── Daten zur Übung

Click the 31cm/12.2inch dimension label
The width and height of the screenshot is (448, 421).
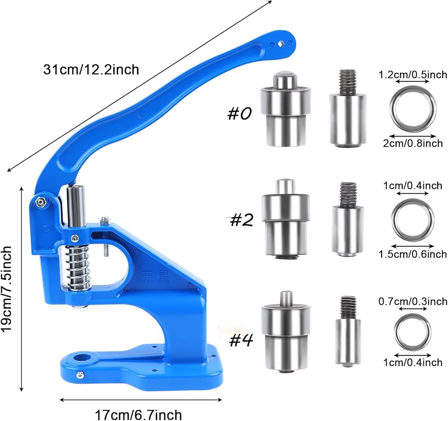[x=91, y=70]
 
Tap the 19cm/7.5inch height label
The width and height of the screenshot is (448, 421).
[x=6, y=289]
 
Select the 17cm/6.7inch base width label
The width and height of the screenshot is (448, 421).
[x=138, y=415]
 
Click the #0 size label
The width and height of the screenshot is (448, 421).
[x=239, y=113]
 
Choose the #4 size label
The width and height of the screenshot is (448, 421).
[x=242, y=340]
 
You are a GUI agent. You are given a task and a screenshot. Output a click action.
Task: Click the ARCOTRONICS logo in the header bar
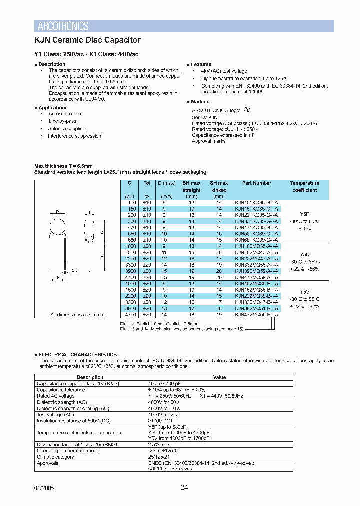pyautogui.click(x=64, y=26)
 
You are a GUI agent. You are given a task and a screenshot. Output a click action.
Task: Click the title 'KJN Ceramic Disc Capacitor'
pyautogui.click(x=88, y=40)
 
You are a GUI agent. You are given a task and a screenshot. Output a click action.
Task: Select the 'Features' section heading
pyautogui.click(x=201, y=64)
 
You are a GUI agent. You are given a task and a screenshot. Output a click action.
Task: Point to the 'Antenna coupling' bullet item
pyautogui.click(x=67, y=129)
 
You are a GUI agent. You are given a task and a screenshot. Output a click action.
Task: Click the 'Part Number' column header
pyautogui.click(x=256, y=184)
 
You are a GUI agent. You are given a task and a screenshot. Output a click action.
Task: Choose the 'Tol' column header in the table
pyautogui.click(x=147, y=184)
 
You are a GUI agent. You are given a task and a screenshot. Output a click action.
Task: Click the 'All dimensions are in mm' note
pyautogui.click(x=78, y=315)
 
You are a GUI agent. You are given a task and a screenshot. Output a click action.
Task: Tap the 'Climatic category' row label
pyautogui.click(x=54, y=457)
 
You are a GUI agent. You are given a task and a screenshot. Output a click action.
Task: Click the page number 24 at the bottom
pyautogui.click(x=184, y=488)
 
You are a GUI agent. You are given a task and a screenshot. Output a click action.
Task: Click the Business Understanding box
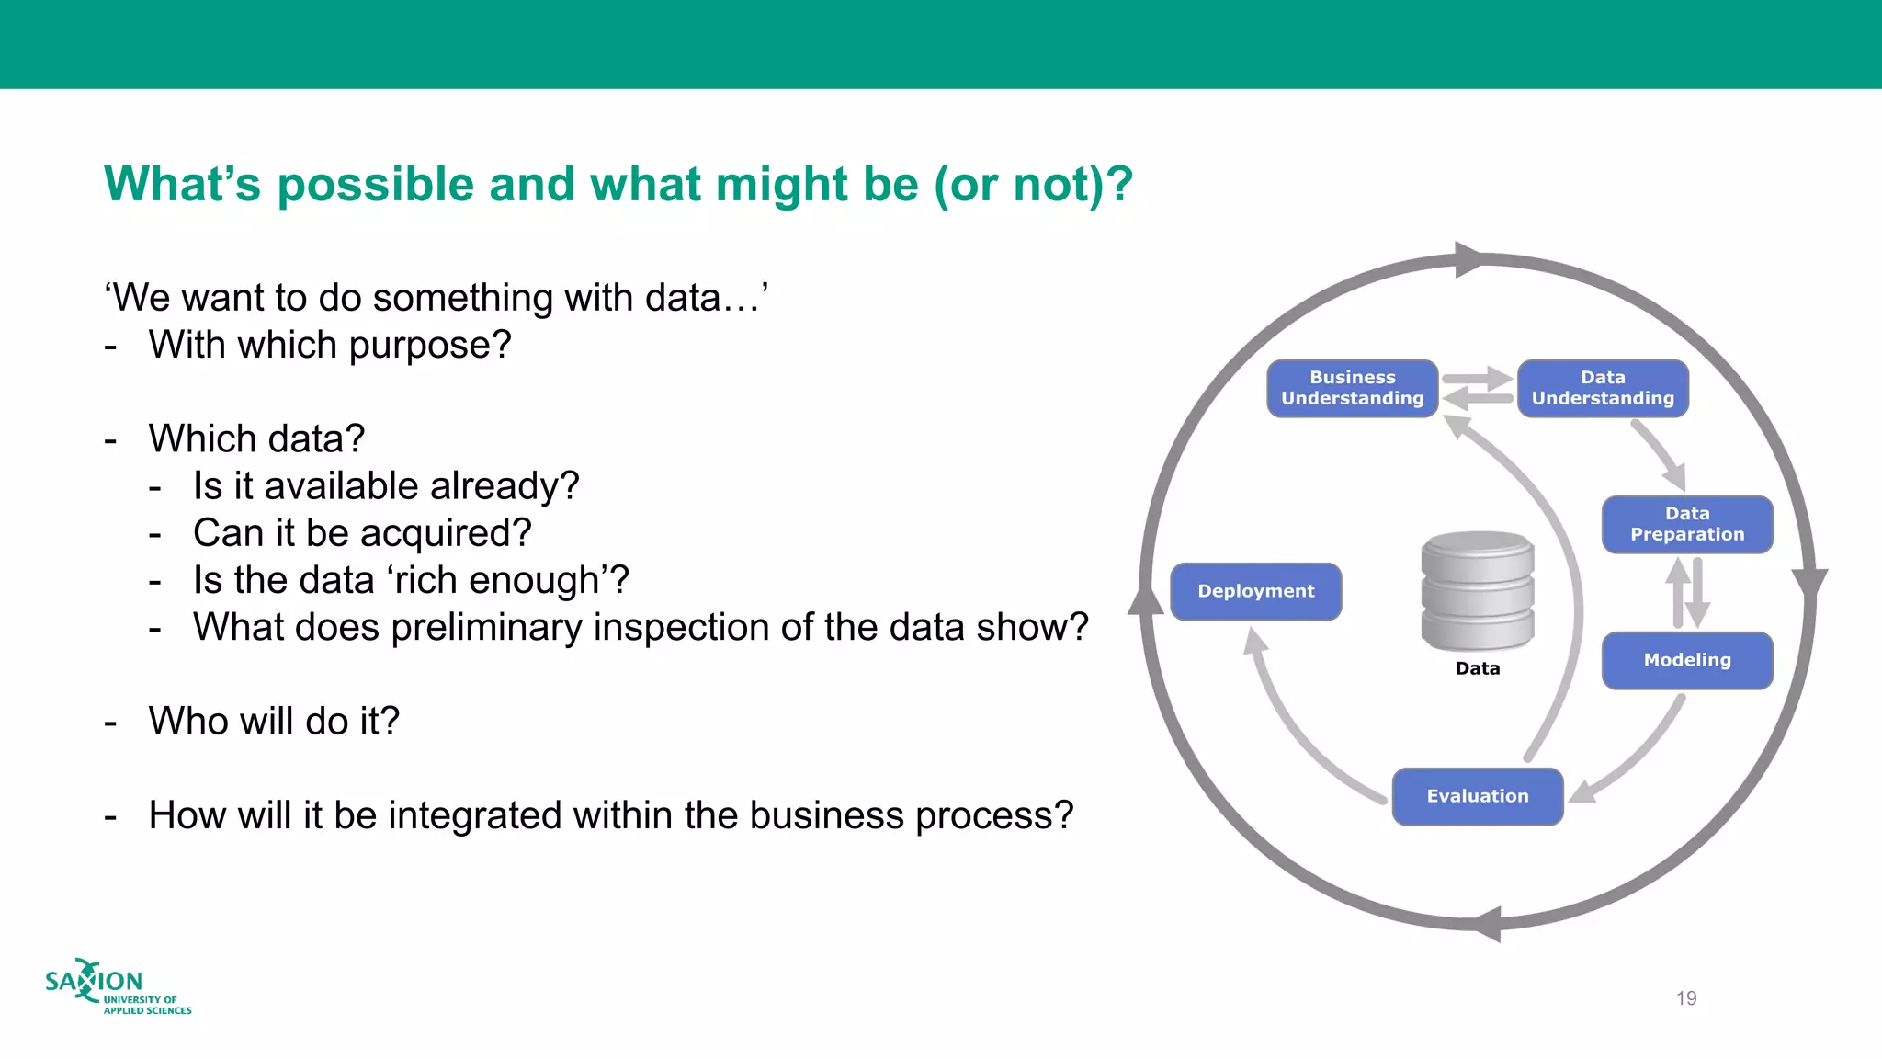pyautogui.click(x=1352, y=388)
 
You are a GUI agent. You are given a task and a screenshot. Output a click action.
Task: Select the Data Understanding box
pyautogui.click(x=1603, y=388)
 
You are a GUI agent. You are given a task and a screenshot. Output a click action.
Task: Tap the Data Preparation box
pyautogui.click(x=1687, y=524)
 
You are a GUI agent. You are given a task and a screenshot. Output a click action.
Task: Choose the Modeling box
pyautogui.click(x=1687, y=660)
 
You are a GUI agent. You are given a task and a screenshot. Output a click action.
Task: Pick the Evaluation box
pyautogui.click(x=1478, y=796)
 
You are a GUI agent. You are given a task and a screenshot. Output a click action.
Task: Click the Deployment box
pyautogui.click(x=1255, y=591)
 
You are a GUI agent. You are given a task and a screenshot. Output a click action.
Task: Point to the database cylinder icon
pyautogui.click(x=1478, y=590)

────

● **Aufgabe**
Führe alle Zeilen oben auf, in denen die Zeichenfolge „header“ vorkommt.

● **Lösung**
Task: Click the ARCOTRONICS logo in the header bar
Task: Click the 'Part Number' column header
Task: Choose the 'Tol' column header in the table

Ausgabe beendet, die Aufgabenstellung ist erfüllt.